Movie director Quentin Tarantino has defended violence in movies following Friday's school shootings in Newton, Connecticut, which left 26 dead. The Django Unchained director said he was tired of defending his films each time the U.S. is shaken by gun violence, saying, "tragedies happen," reports BBC News.

His lead actor Jamie Foxx said big screen violence can certainly influence people, telling press at a junket in New York, "We cannot turn our back and say that violence in films or anything that we do doesn't have a sort of influence. It does." Django Unchained follows the story of a slave living in the Deep South, who sets out to rescue his wife from a brutal Mississippi plantation owner, played by Leonardo Dicaprio.

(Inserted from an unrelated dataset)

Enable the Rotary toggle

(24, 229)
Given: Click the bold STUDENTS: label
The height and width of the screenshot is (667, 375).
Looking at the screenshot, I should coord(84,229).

Kerry Washington - who plays Foxx's on-screen wife - said, "I do think that it's important when we have the opportunity to talk about violence and not just kind of have it as entertainment, but connect it to the wrongs, the injustices, the social ills." 20 children and six women died in the assault on Sandy Hook school by a lone gunman - thought to be Adam Lanza, 20 - last week. He shot dead his mother before driving to the school in her car.

Premieres for Tom Cruise's new violent action flick Jack Reacher were cancelled in light of the events in Newton, while the Fox network cancelled forthcoming episodes of Family Guy and American Dad.